[[ INPUT FOR THIS TASK open ]]

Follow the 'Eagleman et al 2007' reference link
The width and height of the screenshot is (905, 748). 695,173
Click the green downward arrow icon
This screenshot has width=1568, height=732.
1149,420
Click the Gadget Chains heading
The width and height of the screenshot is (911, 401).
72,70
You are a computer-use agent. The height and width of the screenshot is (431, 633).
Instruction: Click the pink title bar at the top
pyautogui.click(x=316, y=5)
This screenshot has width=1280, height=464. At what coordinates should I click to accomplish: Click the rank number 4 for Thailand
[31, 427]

[[ INPUT FOR THIS TASK closed ]]

**ABOUT THIS EXERCISE:**
The answer must be the line containing "You are a computer-use" and every line after it to the end of the data, each set down exactly.

**EXPECTED ANSWER:**
You are a computer-use agent. The height and width of the screenshot is (431, 633).
Instruction: Click the pink title bar at the top
pyautogui.click(x=316, y=5)
This screenshot has width=1280, height=464. At what coordinates should I click to accomplish: Click the rank number 4 for Thailand
[31, 427]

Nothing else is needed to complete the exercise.